Your copy should begin at the line containing "This screenshot has width=415, height=311." and end at the last line of the records below, matching each line exactly and leaving out pictures.

<<<<

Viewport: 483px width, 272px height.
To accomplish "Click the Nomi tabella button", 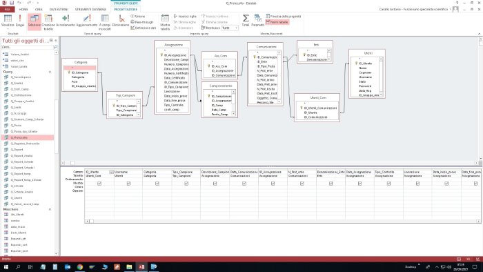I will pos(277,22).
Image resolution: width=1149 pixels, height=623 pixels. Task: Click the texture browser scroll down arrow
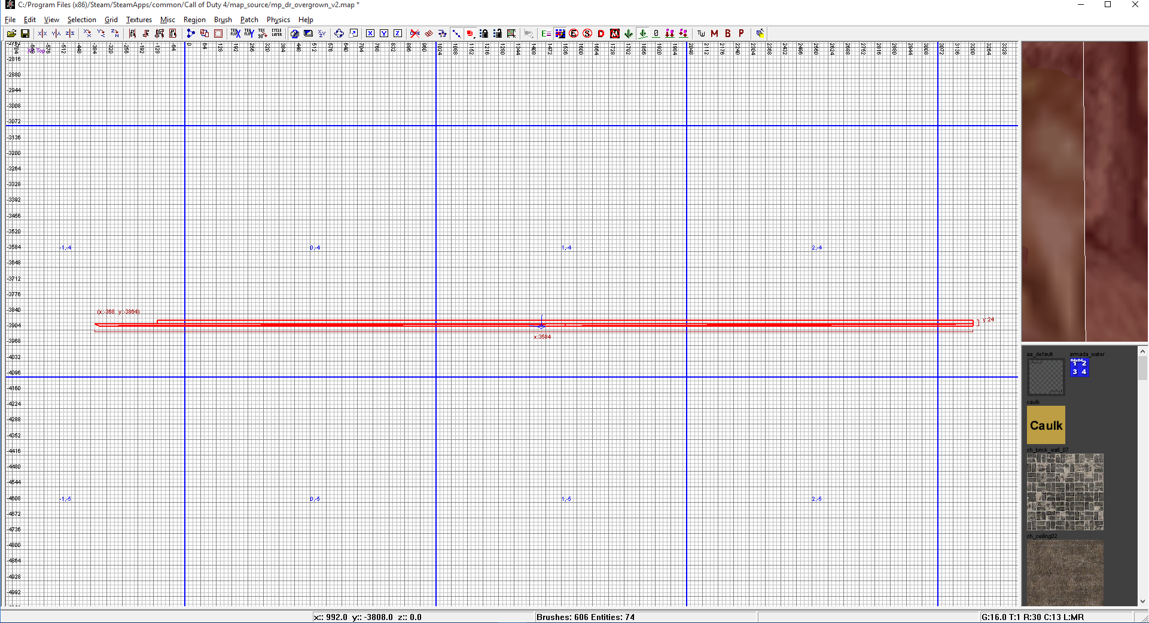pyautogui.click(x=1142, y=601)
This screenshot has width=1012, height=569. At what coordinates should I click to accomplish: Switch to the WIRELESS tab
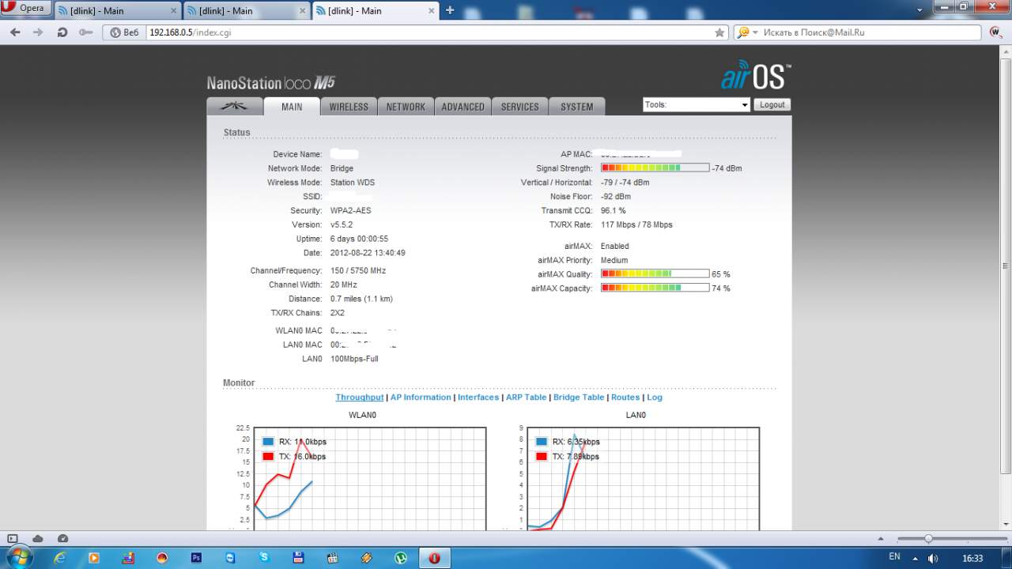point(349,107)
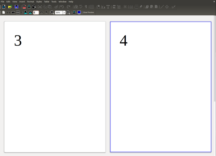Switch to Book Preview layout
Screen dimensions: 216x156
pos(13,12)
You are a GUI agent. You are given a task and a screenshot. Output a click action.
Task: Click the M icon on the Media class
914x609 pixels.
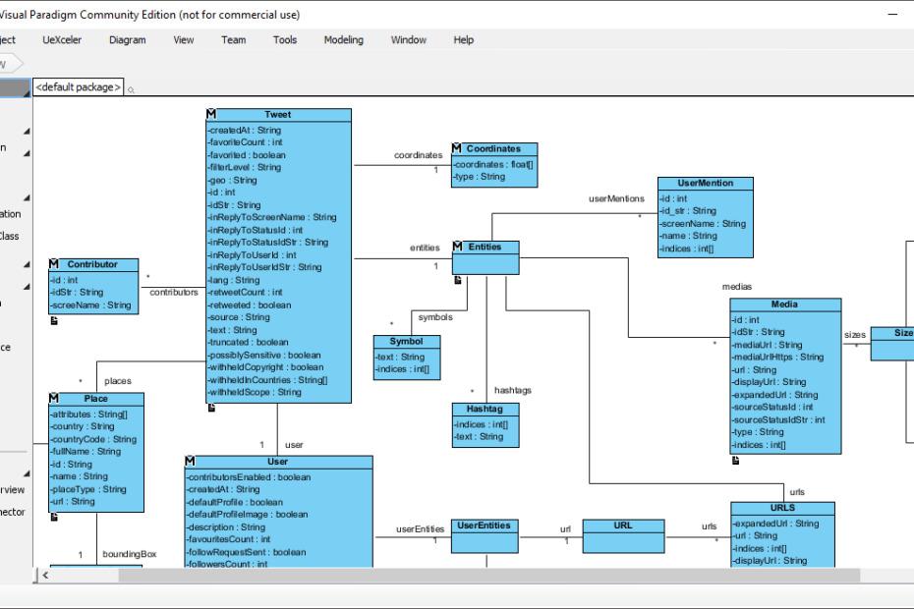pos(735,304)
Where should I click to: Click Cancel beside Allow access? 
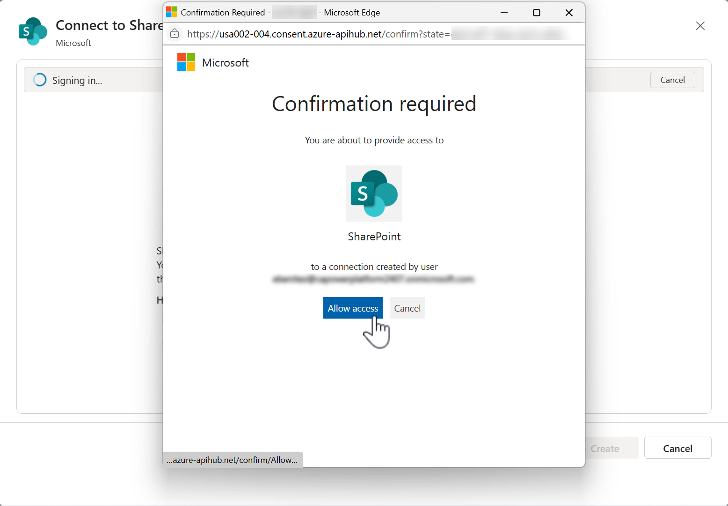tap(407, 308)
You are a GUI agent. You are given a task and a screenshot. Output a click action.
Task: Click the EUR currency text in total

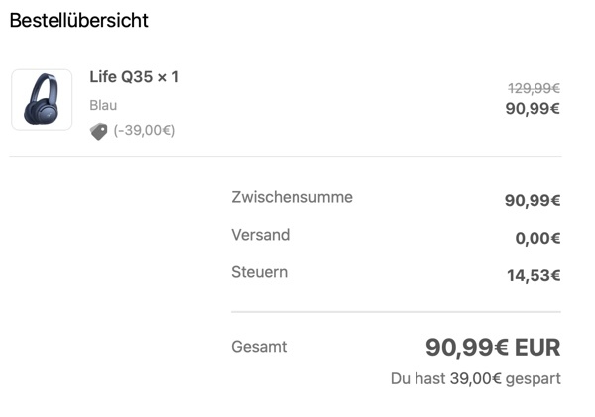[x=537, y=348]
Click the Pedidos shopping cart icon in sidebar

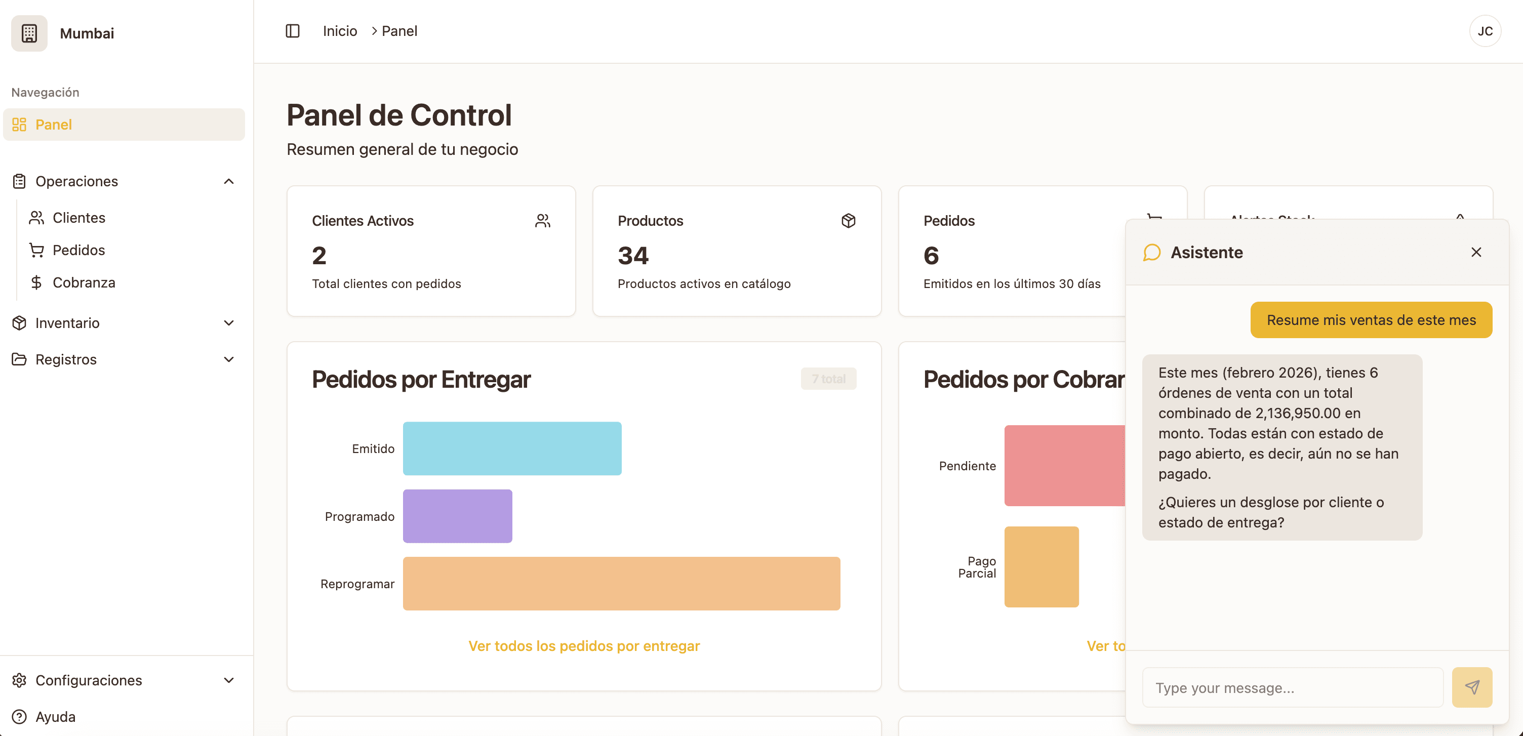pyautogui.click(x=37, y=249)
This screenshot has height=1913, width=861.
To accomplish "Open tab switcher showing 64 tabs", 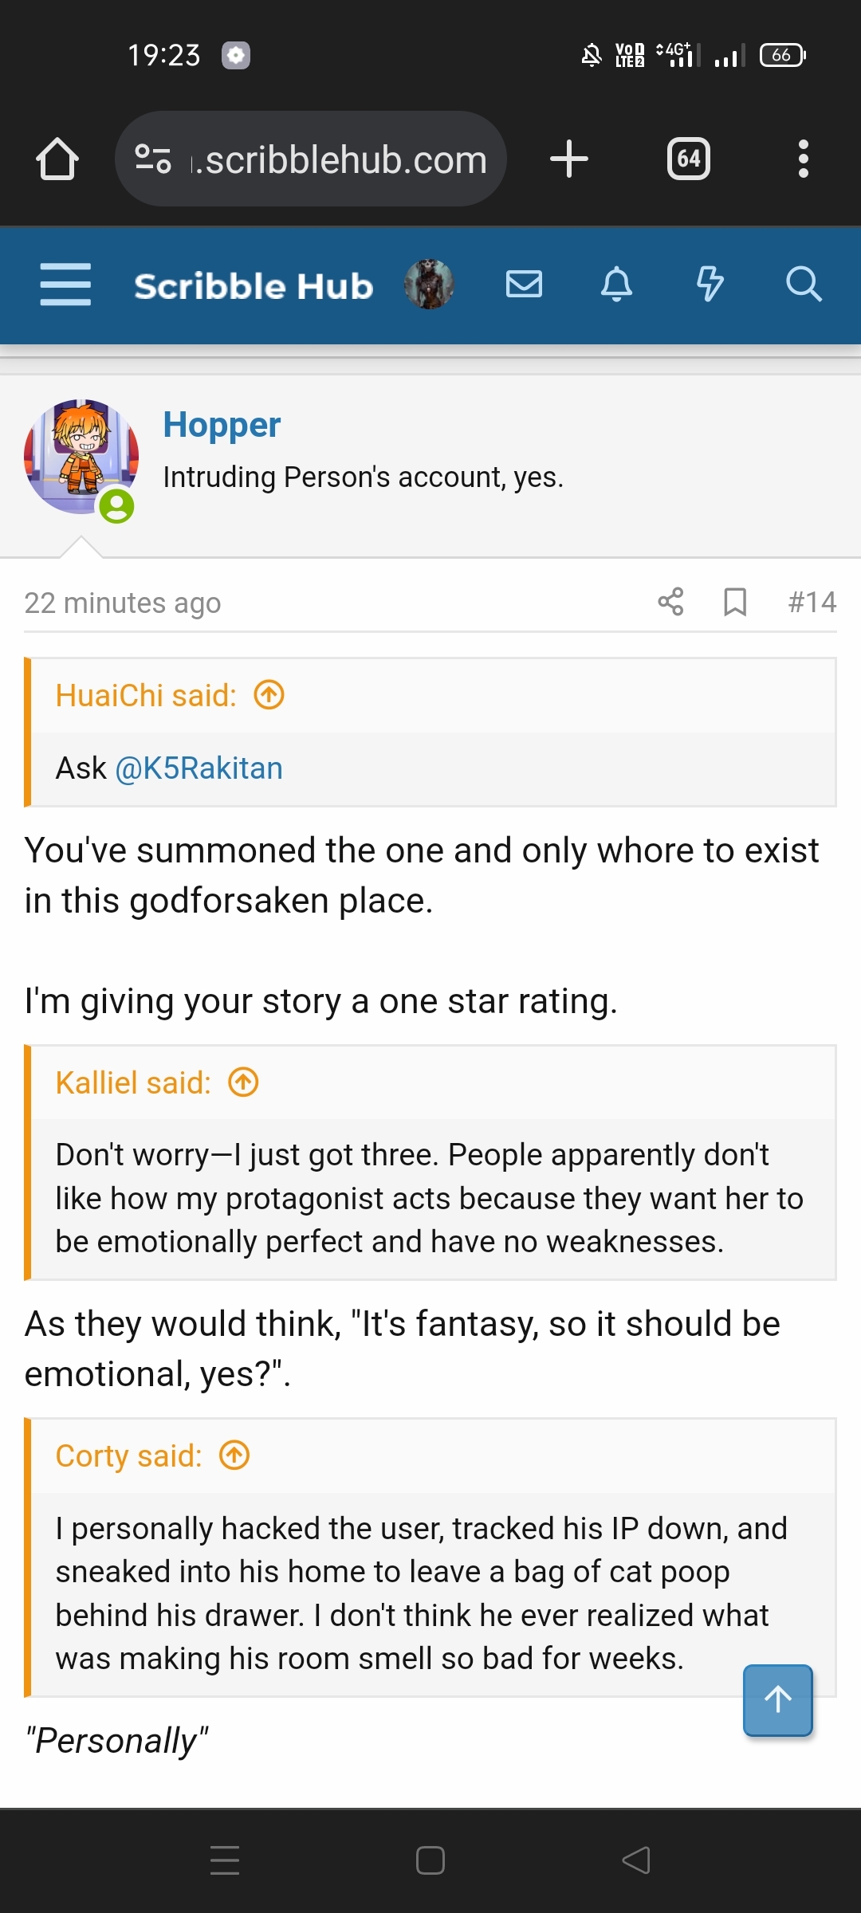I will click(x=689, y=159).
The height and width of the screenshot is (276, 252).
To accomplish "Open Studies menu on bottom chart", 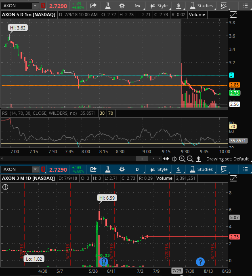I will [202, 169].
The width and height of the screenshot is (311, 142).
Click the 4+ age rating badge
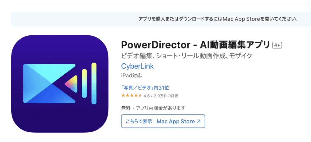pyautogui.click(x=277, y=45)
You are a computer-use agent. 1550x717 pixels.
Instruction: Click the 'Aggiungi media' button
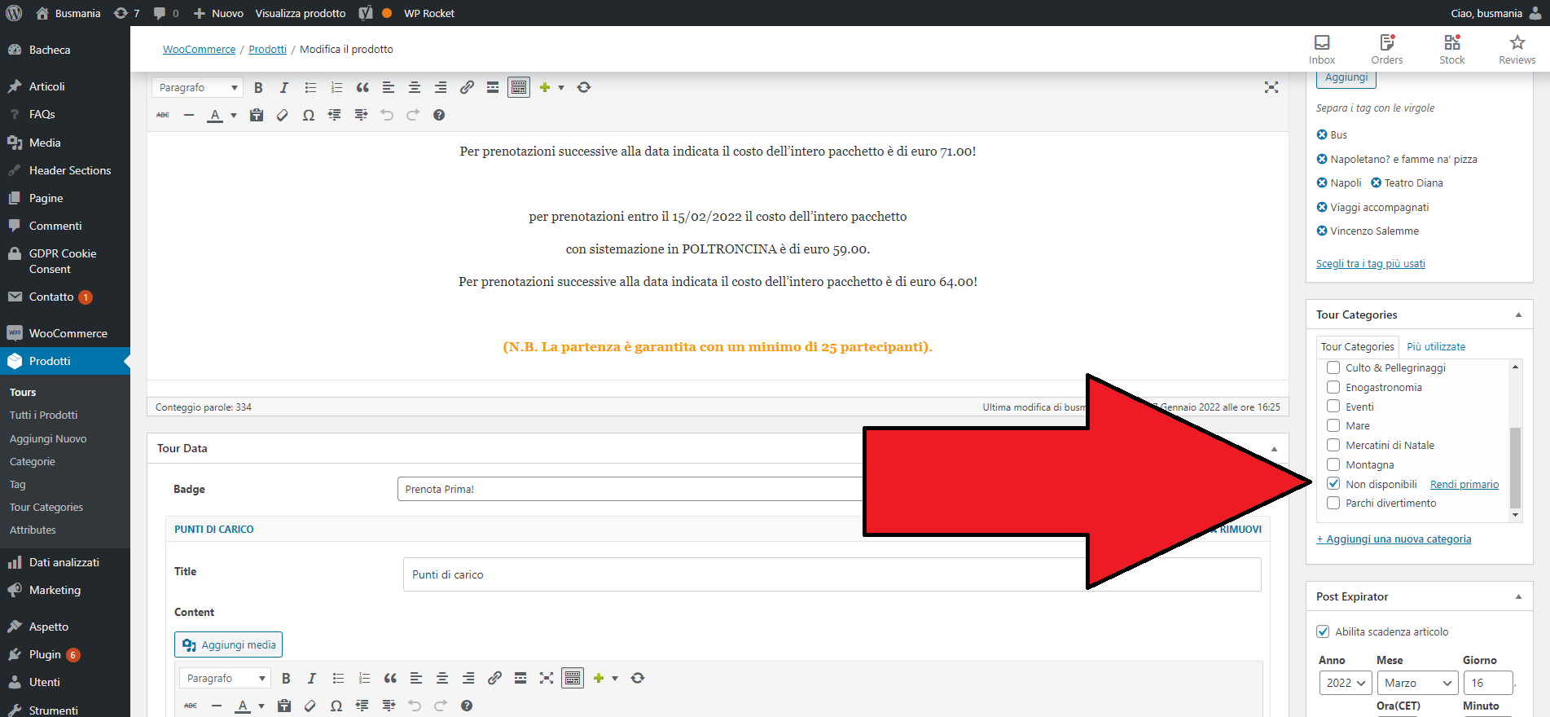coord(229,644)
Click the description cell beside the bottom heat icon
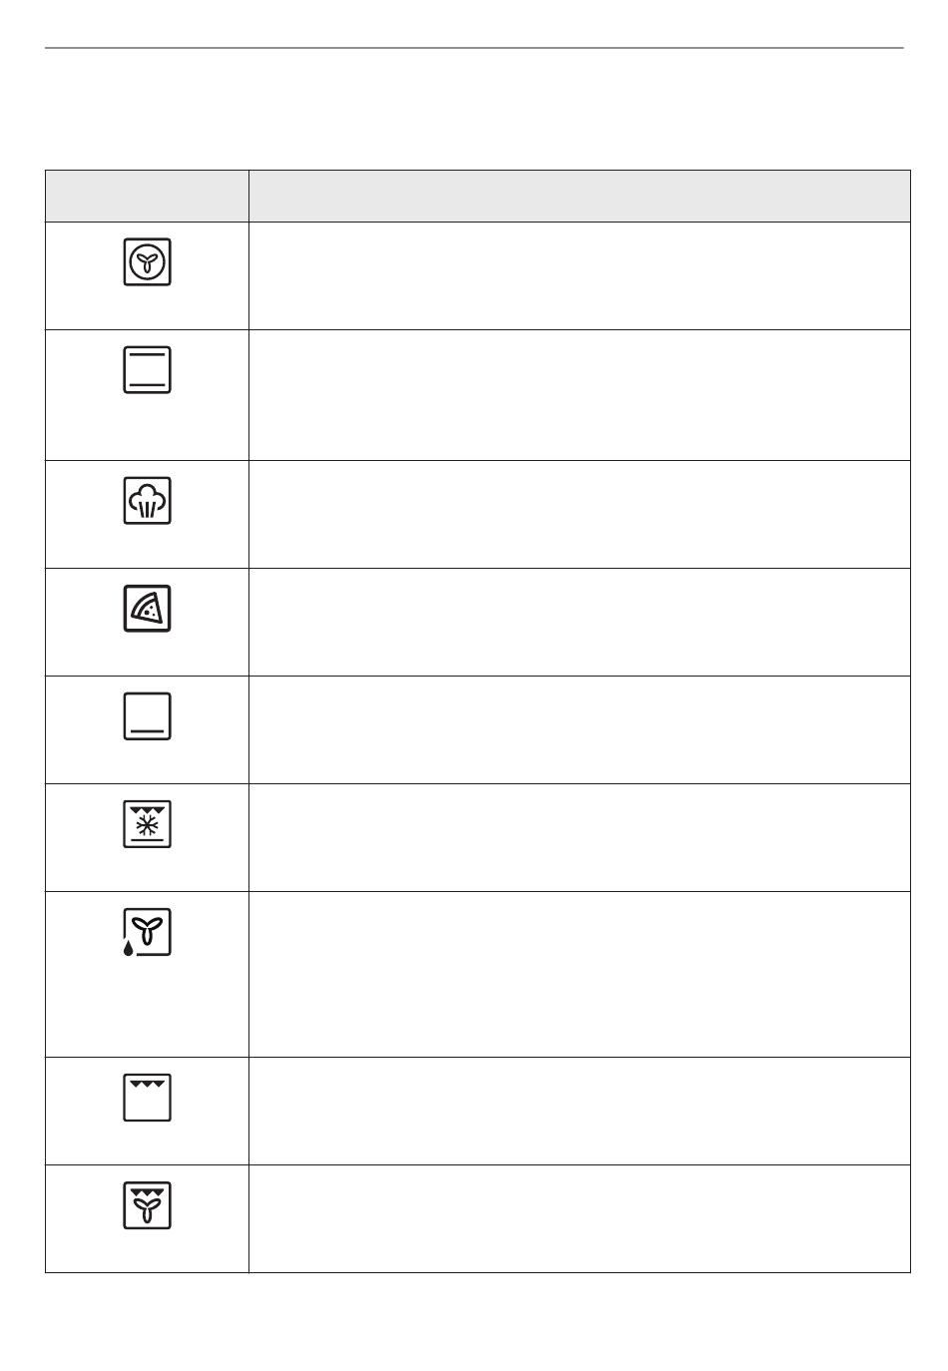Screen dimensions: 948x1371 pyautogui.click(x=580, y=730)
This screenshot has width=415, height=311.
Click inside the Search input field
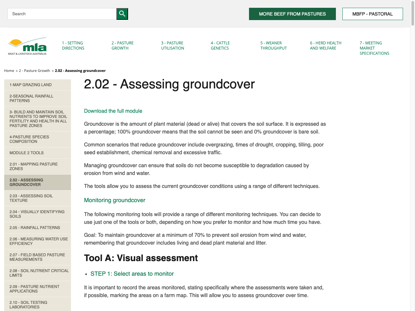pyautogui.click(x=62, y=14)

>>>>

> **SOLVED PROBLEM**
This screenshot has width=415, height=311.
Click inside the Search input field
pyautogui.click(x=62, y=14)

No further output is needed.